Ramakrishna Prashanth, P M Nabeel, Kiran V Raj, Joseph Jayaraj, Sivaprakasam Mohanasankar
Annu Int Conf IEEE Eng Med Biol Soc. 2020 Jul;2020:2719-2722. doi: 10.1109/EMBC44109.2020.9176739.
The major challenges in deep learning approaches to cuffless blood pressure estimation is selecting the most appropriate representative of the blood pulse waveform and extraction of relevant features for data collection. This paper performs an analysis of a novel dataset consisting of 71 features from the carotid dual-diameter waveforms and 4 blood pressure parameters. In particular, the analysis uses gradient boosting and graph-theoretic algorithms to determine (1) features with high predictive power and (2) potential to be pruned.
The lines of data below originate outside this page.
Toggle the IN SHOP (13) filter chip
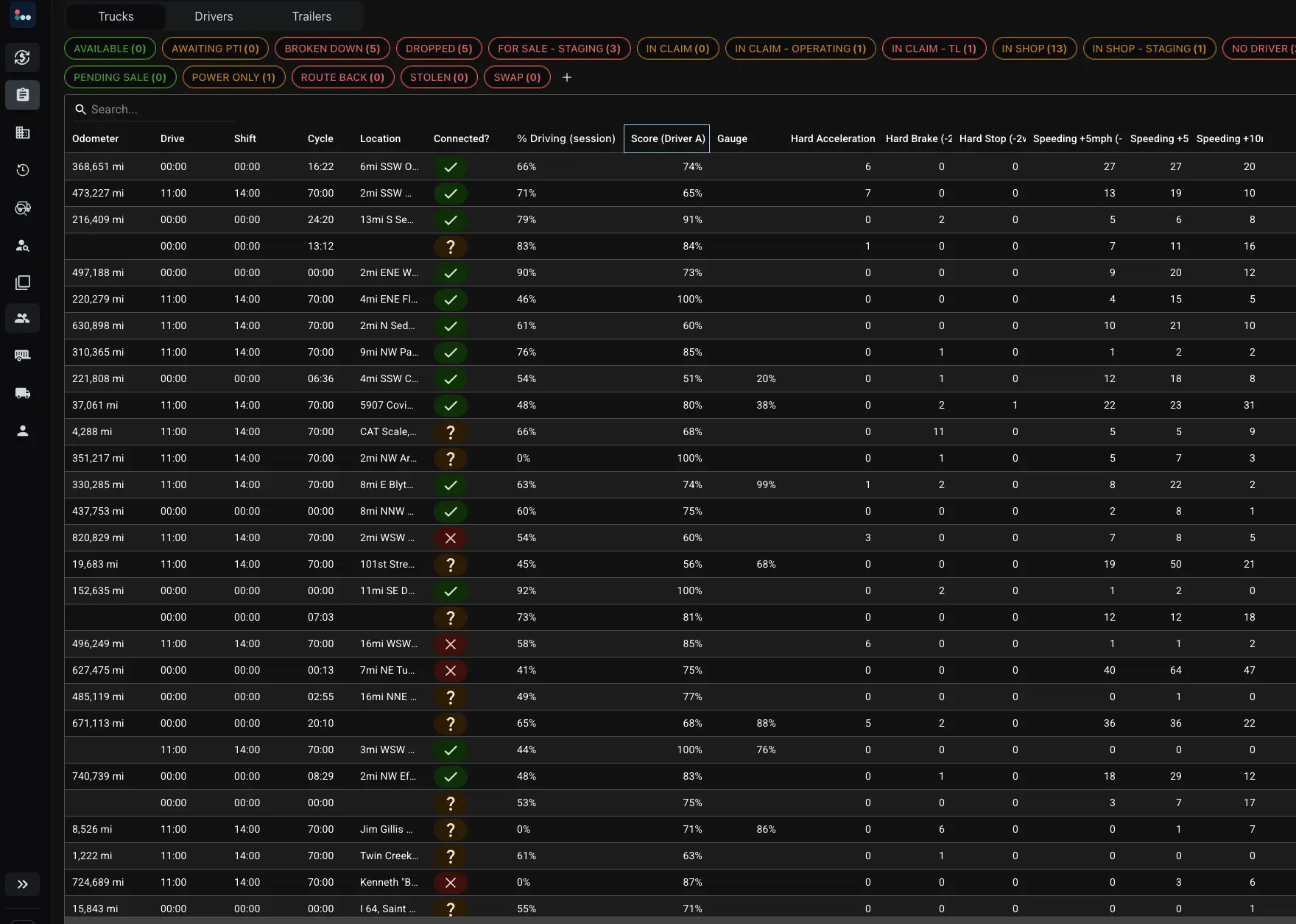Screen dimensions: 1296x924 tap(1034, 49)
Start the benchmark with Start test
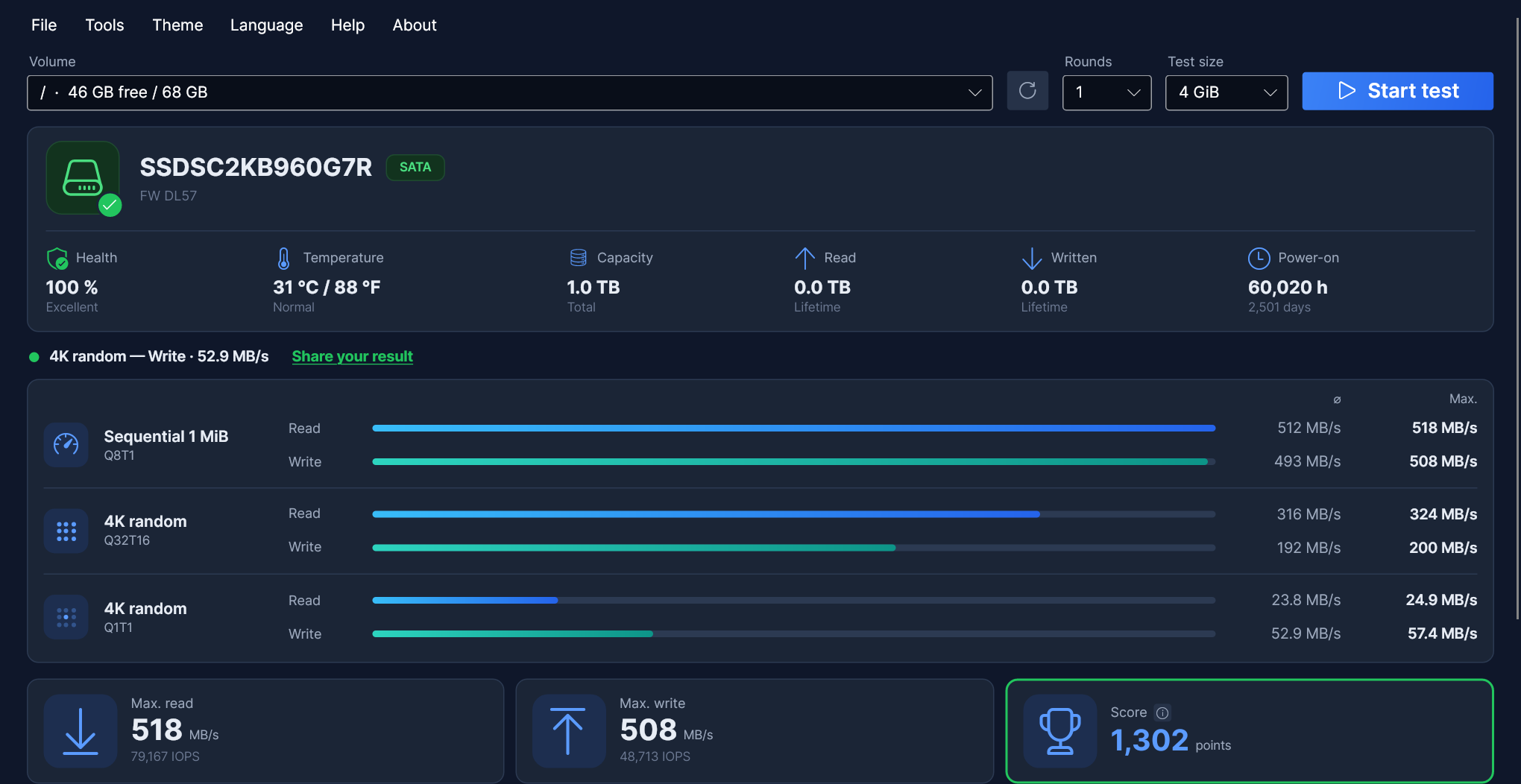The width and height of the screenshot is (1521, 784). 1397,91
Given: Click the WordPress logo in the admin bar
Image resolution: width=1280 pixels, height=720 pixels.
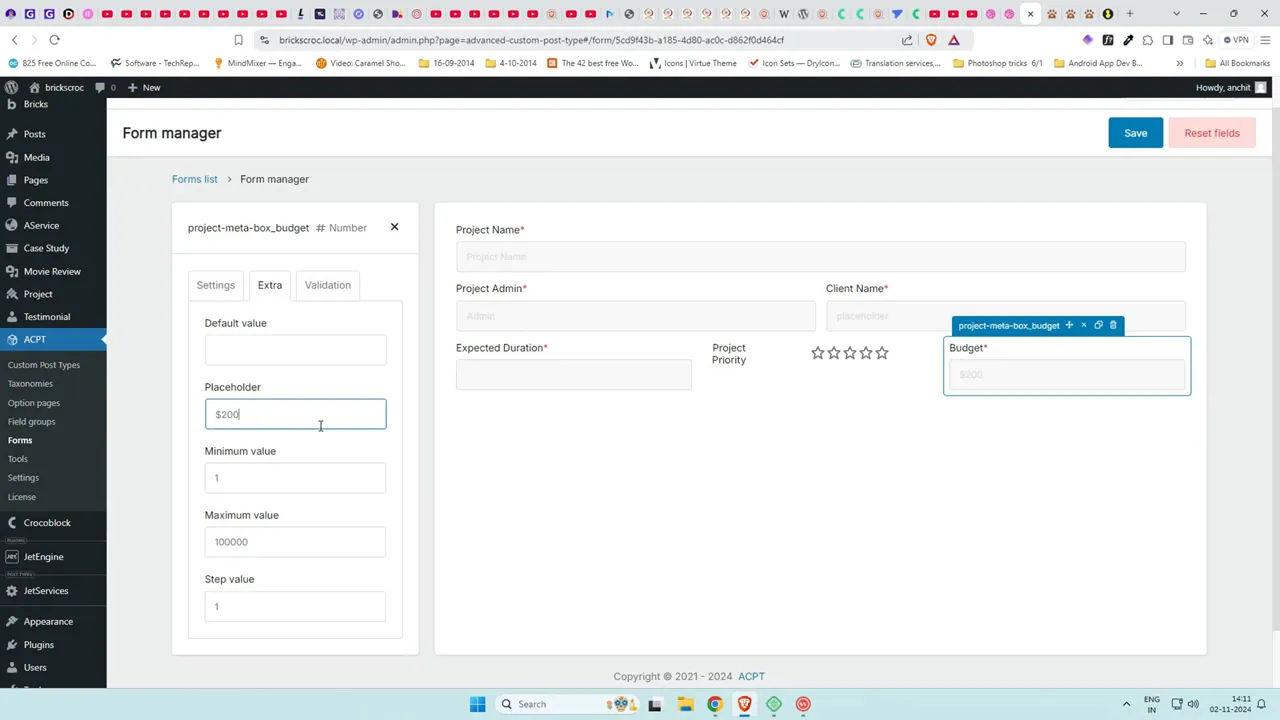Looking at the screenshot, I should [11, 87].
Identifying such features and understanding their physiological significance is important for building blood pressure estimation models using machine learning that is robust across diverse clinical environments and patient sets.
深度学习方法用于无袖带血压估计的主要挑战在于选择最合适的脉搏波形代表以及提取数据收集的相关特征。本文对一个新数据集进行了分析,该数据集包含来自颈动脉双直径波形的71个特征和4个血压参数。具体而言,该分析使用梯度提升和图论算法来确定:(1)具有高预测能力的特征;(2)可被删减的可能性。识别这些特征并理解其生理意义对于构建在不同临床环境和患者群体中都稳健的机器学习血压估计模型非常重要。